The only other transaction, as disclosed last month, was when $371,000 worth of BTC was accidentally moved to a cold wallet – the sixth wallet – controlled by CEO Cotten, thought to have died in India in December.
According to a blockchain-based review of transactions of the six wallets from April 2014 to April 2018, aggregate BTC monthly balances in the identified cold wallets ranged from zero to a peak of 2,776 BTC, the article said. On average, aggregate month end balance amounted to about 124 BTC over the four-year period. Quadrigacx also appears to have moved some bitcoin to rival crypto exchanges. The report read:
The monitor has made inquiries of the applicants as to the reason for the lack of cryptocurrency reserves in the identified bitcoin cold wallets since April 2018. To date, the applicants have been unable to identify a reason why Quadriga may have stopped using the identified bitcoin cold wallets for deposits in April 2018, however, the monitor and management will continue to review the Quadriga database to obtain further information.

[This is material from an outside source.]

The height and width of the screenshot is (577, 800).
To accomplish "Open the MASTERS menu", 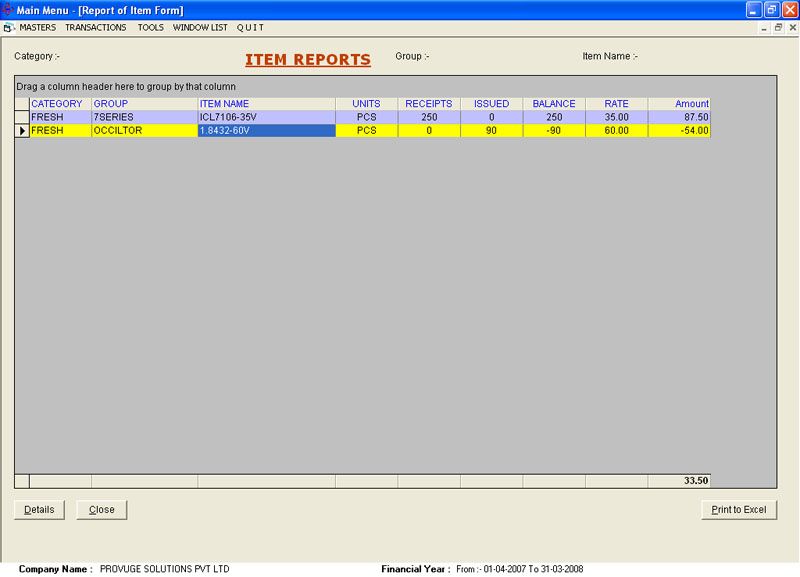I will point(38,28).
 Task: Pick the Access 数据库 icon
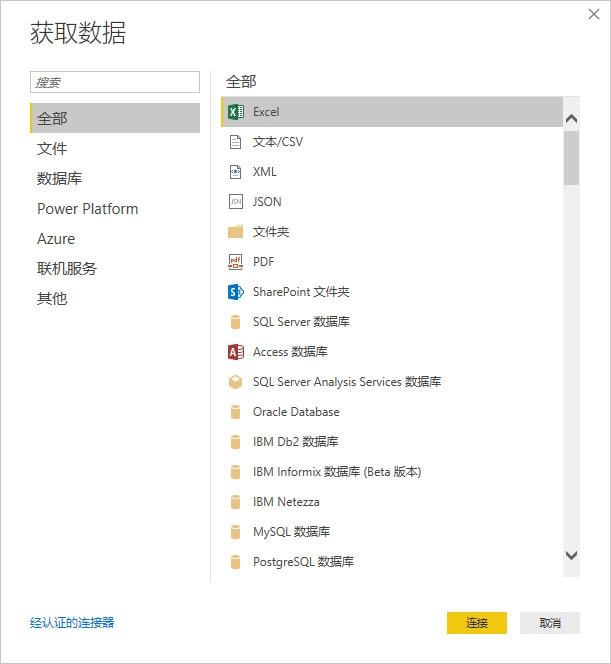(235, 352)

The Quadrigacx saga has left more than 115,000 customers in the cold, unsure whether they will ever recover their combined $190 million in cryptocurrency, until now believed to have been buried together with Cotten. The company has been under court-approved creditor protection since Feb. 5, with Ernst & Young acting as monitor under the process.
Quadriga, run as a one-man operation by Gerald Cotten, using his laptop, officially ceased operations at the end of January. His widow Jennifer Robertson described Cotten’s normal procedures for transactions as moving “the majority of the coins to cold storage as a way to protect the coins from hacking or virtual theft,” as per the March. 1 report.
The Toronto Star reported that Ernst & Young has also identified another three cold wallet addresses that may have been used by Quadrigacx. Even though the said wallets do not contain any funds, the monitor is analyzing the history of their transactions.
Another 14 user accounts created outside the normal process were also identified, with deposits created and used for trading, stated the article. Ernst & Young has contacted the 14 exchanges involved with the accounts and received responses so far from four.